Book of the year, 2008

Given the churlish and unco-operative manner in which Summorum Pontificum has been received by so many bishops the world over, the Curt Jester has most helpfully provided this simple manual in order to clarify matters for the bishops.



Read it all.

Intra in gaudium dominae tuae...

Melancholicus has never before laughed so hard in front of a computer screen.

Check out this hilarious parody of feminist fruit-and-nuttery. Bravo sisters! (if you don’t mind being addressed as such by a mere male).

No one links to me?

Actually, someone does!

Melancholicus has just noticed Infelix Ego included among the Catholic links on this very fine blog by Elena Maria Vidal.

Go pay her a visit.

Anno Domini MMVIII

It is now Monday, January 7th, and Melancholicus is once again in his office at the university, gloomily contemplating a huge stack of exam scripts awaiting grading on the table before him.

One of the perks of working in a university is that one invariably receives a satisfyingly lengthy Christmas holiday wherein to unwind and relax, and to recharge one’s batteries. Today is Melancholicus’ first day back on the job, and he has decided to ease himself into his duties gently, by first posting to Infelix Ego and afterwards turning his attention to matters of research and educational import.

Without further ado, Melancholicus notes that this is his first post of the year 2008, and accordingly he wishes to extend his warmest New Year’s greetings and felicitations to all his readers—or at the very least to that one visitor who was kind enough, just before the end of last year, to leave a comment on this post below.

Melancholicus also notes—not without a wee twinge of regret—that on March 1st this year, he would have been ordained to the diaconate had he persevered with his vocation. Ah well, never mind. As God wills, so be it done.

It has been a delightful Christmas, however, and Melancholicus is refreshed spiritually, emotionally and physically. He is always optimistic at the beginning of every new year, but this year seems somewhat different.

A sense of change is in the air. 2008 must surely bring with it some change of direction to this poor idiot’s life. Melancholicus would like to think that in 2008, something will happen for him, rather than happening to him. Perhaps he will recover his lost vocation. Perhaps, failing that, he will meet the woman of his dreams. Perhaps he will pass his fifth—yes, fifth!—driving test. Perhaps the parish will permit the celebration of a Mass in the so-called “extraordinary form”. Perhaps he will change his job (the university seems to want to keep him, but he’s not sure if he wishes in turn to keep the university); perhaps all these things will happen (well, the first two are mutually exclusive, but nonetheless) or perhaps, this year Melancholicus will be just a little less infelix. That alone would be worth the wait.

There is much promise in this new year. Should anyone reading this be moved to pray for any of the above intentions, Melancholicus would really, really like to have a full driving licence, to take the L-plates off his car, and to drive on motorways without having to worry about being stopped by the police.

But we will not let 2007 go without mentioning those to whom he is indebted for their kindness and for making that wretched year so much less unbearable amid so great an adversity.
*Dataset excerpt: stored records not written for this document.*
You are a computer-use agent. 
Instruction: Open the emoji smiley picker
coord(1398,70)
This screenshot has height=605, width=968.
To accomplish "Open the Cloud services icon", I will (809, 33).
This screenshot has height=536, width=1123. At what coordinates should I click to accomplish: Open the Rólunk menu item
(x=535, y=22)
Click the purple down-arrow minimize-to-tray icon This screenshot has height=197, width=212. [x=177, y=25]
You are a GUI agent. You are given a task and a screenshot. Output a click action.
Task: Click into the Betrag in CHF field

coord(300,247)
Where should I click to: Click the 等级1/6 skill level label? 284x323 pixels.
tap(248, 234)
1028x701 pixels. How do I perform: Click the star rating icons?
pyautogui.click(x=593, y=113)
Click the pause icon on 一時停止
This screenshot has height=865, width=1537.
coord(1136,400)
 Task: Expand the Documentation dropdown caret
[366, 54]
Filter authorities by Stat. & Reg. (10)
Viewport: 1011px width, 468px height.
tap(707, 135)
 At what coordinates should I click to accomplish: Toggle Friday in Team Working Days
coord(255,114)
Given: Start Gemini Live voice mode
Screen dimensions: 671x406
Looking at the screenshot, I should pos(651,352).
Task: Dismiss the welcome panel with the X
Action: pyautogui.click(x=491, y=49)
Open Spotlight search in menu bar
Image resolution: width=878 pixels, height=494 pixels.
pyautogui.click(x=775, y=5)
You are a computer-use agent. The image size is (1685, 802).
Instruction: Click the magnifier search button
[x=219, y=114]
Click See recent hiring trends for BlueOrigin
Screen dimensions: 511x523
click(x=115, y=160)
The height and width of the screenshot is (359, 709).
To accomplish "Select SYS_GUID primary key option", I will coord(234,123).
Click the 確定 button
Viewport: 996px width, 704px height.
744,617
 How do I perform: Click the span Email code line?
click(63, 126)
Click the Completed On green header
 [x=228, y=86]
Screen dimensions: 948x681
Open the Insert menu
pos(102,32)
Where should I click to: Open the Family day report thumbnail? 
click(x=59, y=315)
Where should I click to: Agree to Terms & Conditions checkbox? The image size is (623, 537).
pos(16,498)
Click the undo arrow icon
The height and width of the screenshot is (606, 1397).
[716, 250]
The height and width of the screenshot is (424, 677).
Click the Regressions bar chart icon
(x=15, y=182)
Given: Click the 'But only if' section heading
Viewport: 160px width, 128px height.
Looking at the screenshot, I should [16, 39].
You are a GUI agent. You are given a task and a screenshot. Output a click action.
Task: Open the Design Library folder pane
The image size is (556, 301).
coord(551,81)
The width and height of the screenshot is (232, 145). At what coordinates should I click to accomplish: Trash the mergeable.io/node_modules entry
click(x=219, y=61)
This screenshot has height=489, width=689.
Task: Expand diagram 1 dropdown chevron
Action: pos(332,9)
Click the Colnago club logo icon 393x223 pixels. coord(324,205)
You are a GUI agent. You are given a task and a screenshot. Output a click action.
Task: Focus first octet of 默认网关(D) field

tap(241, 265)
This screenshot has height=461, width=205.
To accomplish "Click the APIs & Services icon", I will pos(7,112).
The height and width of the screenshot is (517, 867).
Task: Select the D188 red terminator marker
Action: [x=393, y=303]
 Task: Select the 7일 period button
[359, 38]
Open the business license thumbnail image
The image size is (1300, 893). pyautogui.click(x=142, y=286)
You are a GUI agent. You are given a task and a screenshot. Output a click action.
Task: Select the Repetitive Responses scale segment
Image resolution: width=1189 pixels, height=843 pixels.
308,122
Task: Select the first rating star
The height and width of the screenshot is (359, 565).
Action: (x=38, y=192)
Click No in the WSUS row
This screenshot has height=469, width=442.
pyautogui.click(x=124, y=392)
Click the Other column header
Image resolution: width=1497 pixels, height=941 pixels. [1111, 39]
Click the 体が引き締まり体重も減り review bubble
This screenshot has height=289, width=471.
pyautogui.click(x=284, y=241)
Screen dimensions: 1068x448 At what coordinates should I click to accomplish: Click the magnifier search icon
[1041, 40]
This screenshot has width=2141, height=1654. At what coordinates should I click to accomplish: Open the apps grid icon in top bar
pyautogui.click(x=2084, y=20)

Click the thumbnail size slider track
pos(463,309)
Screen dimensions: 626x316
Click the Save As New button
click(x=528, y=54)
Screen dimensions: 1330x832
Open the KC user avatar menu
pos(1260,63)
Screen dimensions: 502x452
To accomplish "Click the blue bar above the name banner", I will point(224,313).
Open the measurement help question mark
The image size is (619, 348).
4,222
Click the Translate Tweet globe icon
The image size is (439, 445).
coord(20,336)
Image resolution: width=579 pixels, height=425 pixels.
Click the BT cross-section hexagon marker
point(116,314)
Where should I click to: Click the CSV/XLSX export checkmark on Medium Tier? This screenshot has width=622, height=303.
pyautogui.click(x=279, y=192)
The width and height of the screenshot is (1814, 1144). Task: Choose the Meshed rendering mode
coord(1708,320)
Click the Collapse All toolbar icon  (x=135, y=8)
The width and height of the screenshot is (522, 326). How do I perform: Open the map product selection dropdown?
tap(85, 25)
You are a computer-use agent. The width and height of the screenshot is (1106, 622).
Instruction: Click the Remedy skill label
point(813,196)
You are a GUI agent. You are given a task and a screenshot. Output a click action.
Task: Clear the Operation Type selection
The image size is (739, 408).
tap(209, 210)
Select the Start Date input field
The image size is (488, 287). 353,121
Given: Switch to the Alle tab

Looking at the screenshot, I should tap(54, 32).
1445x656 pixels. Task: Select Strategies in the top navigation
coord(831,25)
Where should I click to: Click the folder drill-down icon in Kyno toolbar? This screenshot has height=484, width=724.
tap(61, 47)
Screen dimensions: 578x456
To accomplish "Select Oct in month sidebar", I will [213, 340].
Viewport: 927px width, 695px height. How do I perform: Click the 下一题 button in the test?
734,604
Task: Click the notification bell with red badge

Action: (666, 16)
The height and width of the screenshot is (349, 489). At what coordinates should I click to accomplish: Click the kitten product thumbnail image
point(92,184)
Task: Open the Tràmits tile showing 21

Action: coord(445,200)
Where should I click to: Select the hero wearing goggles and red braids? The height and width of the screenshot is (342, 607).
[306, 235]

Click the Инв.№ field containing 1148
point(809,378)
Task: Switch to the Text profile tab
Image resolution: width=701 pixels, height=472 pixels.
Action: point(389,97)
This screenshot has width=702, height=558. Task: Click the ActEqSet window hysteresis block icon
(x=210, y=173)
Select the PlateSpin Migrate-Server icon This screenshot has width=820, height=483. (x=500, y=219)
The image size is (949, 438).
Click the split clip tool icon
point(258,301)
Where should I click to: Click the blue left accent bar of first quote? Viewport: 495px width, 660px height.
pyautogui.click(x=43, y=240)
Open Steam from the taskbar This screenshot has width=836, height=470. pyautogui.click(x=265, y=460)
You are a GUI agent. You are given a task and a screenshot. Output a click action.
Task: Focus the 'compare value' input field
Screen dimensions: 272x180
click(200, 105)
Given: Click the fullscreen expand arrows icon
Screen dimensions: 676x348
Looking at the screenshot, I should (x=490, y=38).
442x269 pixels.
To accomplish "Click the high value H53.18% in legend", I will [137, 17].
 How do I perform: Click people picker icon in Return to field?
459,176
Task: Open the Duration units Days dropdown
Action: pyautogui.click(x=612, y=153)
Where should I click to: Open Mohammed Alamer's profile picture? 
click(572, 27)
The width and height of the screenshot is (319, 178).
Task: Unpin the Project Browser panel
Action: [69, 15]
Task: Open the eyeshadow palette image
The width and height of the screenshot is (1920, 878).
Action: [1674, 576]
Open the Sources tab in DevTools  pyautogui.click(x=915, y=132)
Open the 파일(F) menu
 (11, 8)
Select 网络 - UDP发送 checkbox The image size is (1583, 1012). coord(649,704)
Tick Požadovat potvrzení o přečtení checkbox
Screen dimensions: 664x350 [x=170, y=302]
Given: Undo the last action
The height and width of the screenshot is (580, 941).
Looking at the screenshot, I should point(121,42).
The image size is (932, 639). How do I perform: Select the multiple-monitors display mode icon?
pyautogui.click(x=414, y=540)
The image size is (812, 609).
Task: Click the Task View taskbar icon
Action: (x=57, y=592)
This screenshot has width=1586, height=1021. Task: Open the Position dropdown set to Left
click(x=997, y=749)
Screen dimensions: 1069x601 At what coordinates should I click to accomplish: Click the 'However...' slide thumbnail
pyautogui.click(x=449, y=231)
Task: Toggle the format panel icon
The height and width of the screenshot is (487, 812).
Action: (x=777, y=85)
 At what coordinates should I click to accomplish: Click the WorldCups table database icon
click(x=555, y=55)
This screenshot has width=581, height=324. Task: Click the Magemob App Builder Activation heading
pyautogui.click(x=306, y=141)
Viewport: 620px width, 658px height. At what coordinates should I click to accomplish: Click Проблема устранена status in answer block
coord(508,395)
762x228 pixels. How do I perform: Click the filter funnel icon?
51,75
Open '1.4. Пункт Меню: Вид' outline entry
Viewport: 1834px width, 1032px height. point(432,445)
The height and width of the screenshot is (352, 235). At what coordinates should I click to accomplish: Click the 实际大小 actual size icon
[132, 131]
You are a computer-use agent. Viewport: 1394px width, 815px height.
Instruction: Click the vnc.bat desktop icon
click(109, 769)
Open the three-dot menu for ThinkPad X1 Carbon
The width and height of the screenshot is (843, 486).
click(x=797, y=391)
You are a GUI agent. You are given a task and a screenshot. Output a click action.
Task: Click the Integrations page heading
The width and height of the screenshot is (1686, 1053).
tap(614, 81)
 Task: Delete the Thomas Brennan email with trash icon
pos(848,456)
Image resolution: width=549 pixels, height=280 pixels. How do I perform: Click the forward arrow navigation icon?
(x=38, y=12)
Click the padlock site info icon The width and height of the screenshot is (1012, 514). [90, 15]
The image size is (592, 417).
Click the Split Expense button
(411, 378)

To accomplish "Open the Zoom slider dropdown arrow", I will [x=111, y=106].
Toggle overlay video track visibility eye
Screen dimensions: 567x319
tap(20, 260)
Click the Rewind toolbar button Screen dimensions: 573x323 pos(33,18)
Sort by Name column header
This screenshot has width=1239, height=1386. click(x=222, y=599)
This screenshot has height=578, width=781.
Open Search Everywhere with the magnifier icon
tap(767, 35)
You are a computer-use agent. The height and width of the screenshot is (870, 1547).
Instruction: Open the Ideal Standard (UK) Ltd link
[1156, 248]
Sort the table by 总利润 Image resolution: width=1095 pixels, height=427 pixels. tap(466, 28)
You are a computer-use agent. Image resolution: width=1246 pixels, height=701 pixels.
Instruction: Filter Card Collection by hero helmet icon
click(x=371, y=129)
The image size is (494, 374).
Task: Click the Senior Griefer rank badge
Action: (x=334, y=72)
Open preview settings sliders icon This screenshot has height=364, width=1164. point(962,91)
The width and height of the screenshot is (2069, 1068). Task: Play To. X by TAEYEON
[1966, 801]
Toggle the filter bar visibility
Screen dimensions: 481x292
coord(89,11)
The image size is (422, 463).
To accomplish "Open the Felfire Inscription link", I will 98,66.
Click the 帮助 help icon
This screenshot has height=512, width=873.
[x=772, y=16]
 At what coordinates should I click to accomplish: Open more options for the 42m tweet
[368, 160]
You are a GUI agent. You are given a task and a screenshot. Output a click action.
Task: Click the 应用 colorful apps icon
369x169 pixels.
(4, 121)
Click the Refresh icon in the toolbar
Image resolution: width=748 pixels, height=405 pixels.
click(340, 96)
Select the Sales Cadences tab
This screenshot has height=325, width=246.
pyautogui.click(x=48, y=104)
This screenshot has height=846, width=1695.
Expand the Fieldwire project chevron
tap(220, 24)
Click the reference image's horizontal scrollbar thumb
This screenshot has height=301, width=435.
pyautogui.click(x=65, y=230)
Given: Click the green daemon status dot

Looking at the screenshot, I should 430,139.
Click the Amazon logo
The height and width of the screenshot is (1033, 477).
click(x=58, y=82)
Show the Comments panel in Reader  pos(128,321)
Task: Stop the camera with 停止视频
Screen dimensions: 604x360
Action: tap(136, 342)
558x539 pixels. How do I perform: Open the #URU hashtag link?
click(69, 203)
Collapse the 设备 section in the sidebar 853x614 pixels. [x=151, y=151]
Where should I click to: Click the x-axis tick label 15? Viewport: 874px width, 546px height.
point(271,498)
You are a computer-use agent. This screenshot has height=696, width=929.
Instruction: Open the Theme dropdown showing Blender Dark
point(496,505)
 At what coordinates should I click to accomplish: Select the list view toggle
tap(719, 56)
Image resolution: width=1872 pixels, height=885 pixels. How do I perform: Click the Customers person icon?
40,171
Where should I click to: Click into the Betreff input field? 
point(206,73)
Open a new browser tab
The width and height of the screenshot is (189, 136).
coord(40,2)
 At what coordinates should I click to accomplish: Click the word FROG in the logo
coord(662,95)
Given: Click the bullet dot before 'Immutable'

Melancholicus will not embarrass any living persons by enumerating their generosity, so he will confine himself instead to rendering his most heartfelt thanks to two in heaven — the Blessed Mother and St. Francis Xavier, both of whom really came through for him in a special way.

You see, gentle reader, there is a God. And prayer does work (eventually).

Are you sceptical? Give it a try.

And Melancholicus would like to inform his favourite protestant that the saints do intercede in heaven for those who ask them.